§ **Assignment**:
Write the line that contains "You are a computer-use agent." and each one after it, word for word, ending with the final line of the data.

§ **Input records**:
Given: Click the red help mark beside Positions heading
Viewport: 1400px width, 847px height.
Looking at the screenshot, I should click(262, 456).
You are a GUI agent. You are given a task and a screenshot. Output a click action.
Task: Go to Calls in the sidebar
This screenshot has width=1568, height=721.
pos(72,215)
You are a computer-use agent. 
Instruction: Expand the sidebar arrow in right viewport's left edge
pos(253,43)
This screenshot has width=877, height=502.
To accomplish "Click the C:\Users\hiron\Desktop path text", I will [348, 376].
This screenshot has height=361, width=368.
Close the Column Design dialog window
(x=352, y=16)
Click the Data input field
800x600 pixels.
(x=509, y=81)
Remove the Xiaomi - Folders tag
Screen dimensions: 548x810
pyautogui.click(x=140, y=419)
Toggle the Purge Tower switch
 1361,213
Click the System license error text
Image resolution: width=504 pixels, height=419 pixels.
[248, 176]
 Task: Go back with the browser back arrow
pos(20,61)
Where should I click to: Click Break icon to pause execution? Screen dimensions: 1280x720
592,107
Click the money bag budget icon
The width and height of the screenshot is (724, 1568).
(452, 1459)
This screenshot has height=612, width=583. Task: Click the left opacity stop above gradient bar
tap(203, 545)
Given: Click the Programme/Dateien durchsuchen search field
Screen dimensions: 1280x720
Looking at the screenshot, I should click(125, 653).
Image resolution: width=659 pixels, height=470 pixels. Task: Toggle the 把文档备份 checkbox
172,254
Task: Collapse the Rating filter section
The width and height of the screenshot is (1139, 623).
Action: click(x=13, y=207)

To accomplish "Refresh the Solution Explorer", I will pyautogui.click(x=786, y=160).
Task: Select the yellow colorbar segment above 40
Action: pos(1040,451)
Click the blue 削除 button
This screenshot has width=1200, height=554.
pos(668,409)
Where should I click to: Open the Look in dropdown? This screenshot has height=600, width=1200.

§ **Result**:
You are a computer-use agent. 
Instruction: Expand the sidebar arrow in right viewport's left edge
pos(253,43)
This screenshot has width=877, height=502.
To accomplish "Click the C:\Users\hiron\Desktop path text", I will [348, 376].
This screenshot has height=361, width=368.
Close the Column Design dialog window
(x=352, y=16)
Click the Data input field
800x600 pixels.
(x=509, y=81)
Remove the Xiaomi - Folders tag
Screen dimensions: 548x810
pyautogui.click(x=140, y=419)
Toggle the Purge Tower switch
 1361,213
Click the System license error text
Image resolution: width=504 pixels, height=419 pixels.
[248, 176]
 Task: Go back with the browser back arrow
pos(20,61)
Where should I click to: Click Break icon to pause execution? Screen dimensions: 1280x720
592,107
Click the money bag budget icon
The width and height of the screenshot is (724, 1568).
(452, 1459)
This screenshot has height=612, width=583. Task: Click the left opacity stop above gradient bar
tap(203, 545)
Given: Click the Programme/Dateien durchsuchen search field
Screen dimensions: 1280x720
Looking at the screenshot, I should click(125, 653).
Image resolution: width=659 pixels, height=470 pixels. Task: Toggle the 把文档备份 checkbox
172,254
Task: Collapse the Rating filter section
The width and height of the screenshot is (1139, 623).
Action: click(x=13, y=207)

To accomplish "Refresh the Solution Explorer", I will pyautogui.click(x=786, y=160).
Task: Select the yellow colorbar segment above 40
Action: pos(1040,451)
Click the blue 削除 button
This screenshot has width=1200, height=554.
pos(668,409)
Where should I click to: Open the Look in dropdown? This screenshot has height=600, width=1200.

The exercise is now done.